Em setembro, a Transparência Brasil, com a colaboração da Associação Brasileira de Jornalismo
Investigativo (Abraji) e a ONG Artigo 19, enviou ofícios1 a 91 candidatos ao Senado Federal
questionando-os a respeito de suas posições com relação ao projeto de lei de acesso a informação
pública (PLC 41/2010)2 que tramita naquela Casa. Foram consultados todos os políticos que contavam
com mais de 10% de intenções de voto em pesquisas eleitorais.

Sobre o PLC 41/2010
O projeto de lei de acesso a informação pública (PLC 41/2010) é resultado de discussão
iniciada em 2005 pela Transparência Brasil no Conselho de Transparência Pública e Combate à
Corrupção da Controladoria-Geral da União (CGU). Em 2006, como resultado de negociações
conduzidas pela Transparência Brasil, o então candidato à reeleição Luiz Inácio Lula da Silva
transformou o projeto de lei de acesso à informação em promessa de governo.

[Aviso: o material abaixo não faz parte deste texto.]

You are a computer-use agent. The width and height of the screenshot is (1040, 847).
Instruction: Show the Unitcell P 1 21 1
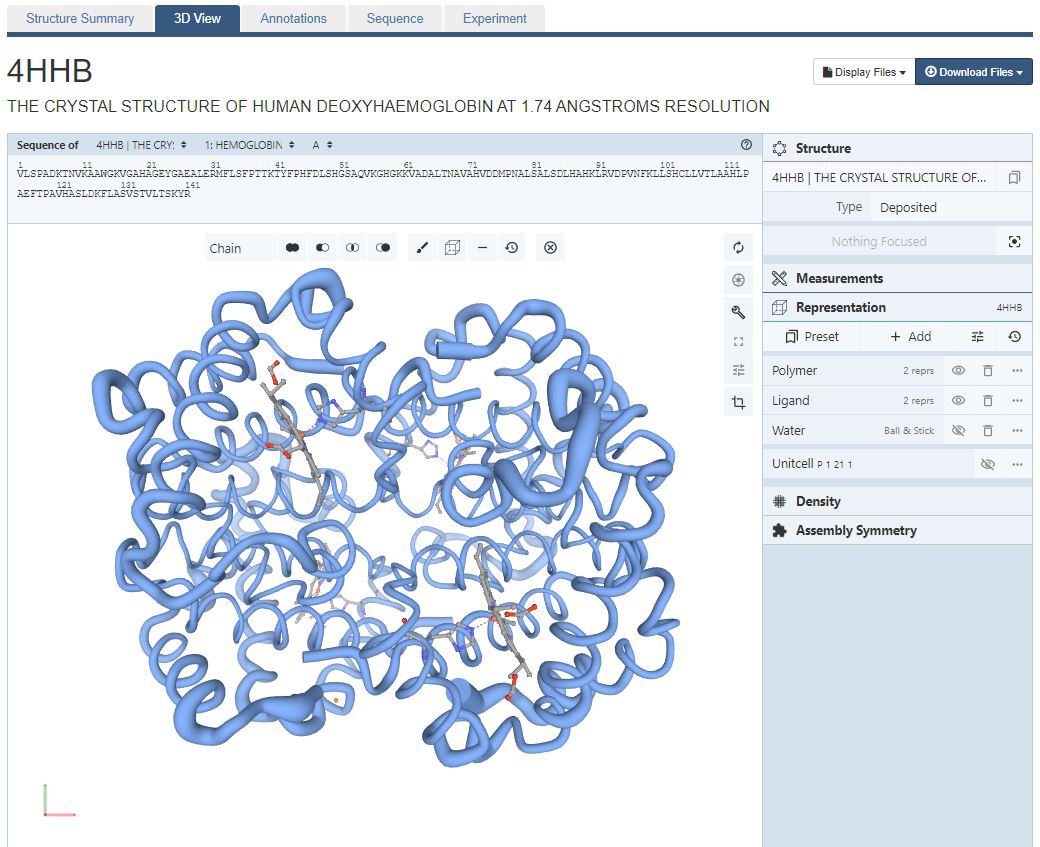(989, 463)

Em maio de 2009, por iniciativa do Executivo federal e após pressões exercidas pela
Transparência Brasil e outros atores junto à CGU e à Casa Civil, o projeto de lei
regulamentando o acesso a informações públicas foi enviado ao Congresso. Em abril de 2010, o
projeto foi aprovado na Câmara dos Deputados e enviado ao Senado.

Entre os senadores eleitos em 3 de outubro, 18 se comprometeram com a aprovação integral do projeto
de lei e 31 não se manifestaram. Um deles forneceu resposta insatisfatória: Aécio Neves (PSDB-MG)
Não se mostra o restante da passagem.